### Exercise brief
The records are to be copied from the line that contains "Screen dimensions: 347x276" through their last line, word for word, with every picture left out.

Collected data
☆ ☆ ☆ ☆ ☆ ☆ ☆

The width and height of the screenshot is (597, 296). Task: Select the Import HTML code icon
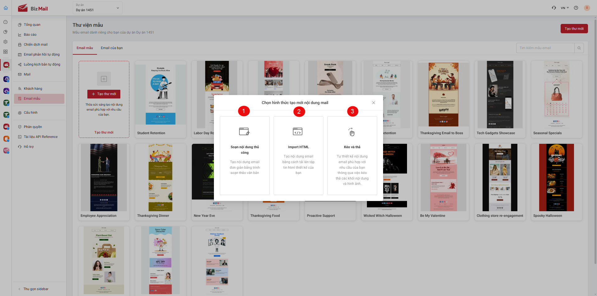(298, 131)
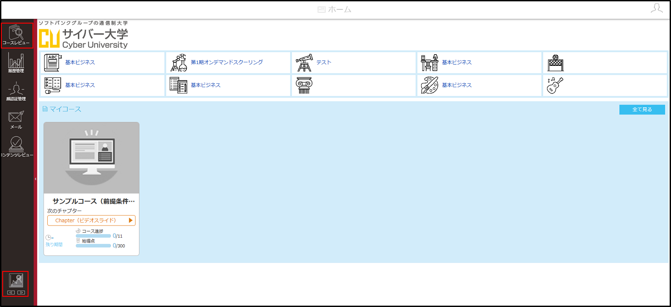Click the telescope icon next to テスト
The height and width of the screenshot is (307, 671).
coord(304,63)
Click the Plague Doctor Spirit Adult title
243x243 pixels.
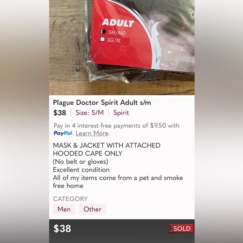click(x=102, y=103)
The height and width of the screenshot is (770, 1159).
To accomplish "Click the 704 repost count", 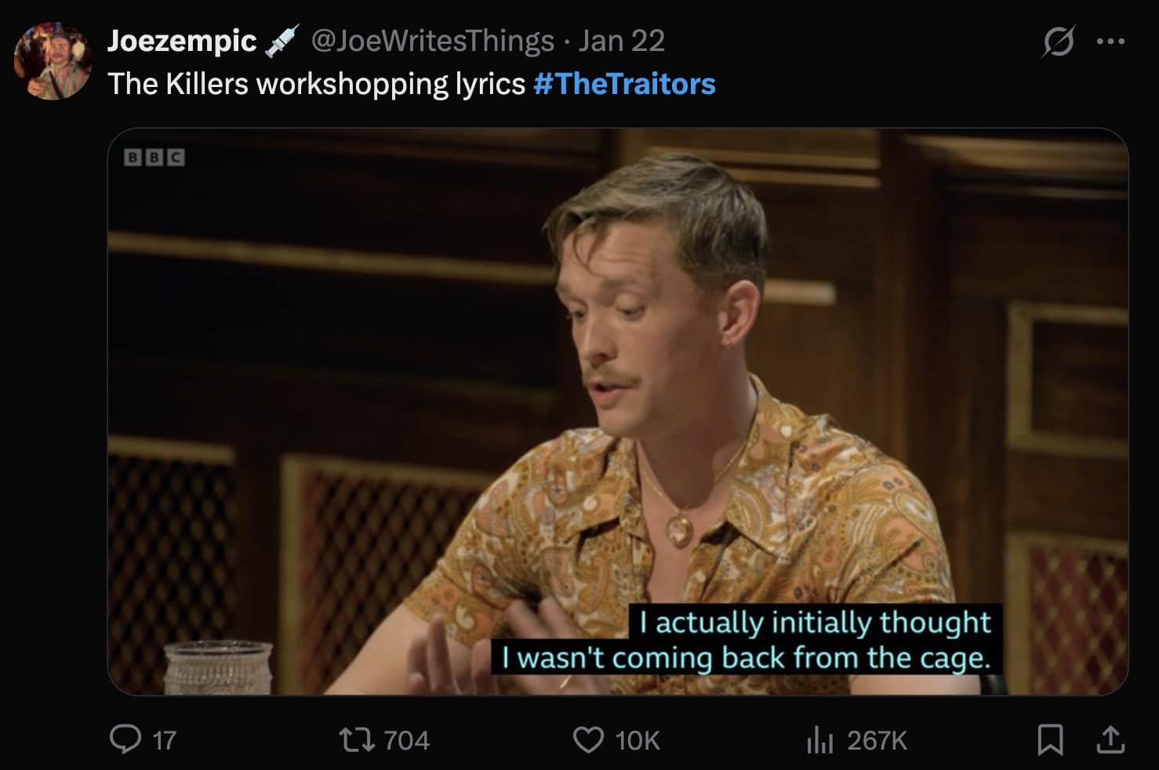I will 405,739.
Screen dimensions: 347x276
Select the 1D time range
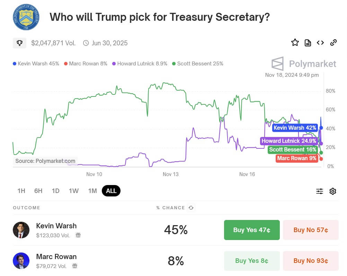[55, 191]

☆ ☆ ☆ ☆ ☆ ☆ ☆

### Exercise response
Screen dimensions: 347x276
Select the 1D time range
[55, 191]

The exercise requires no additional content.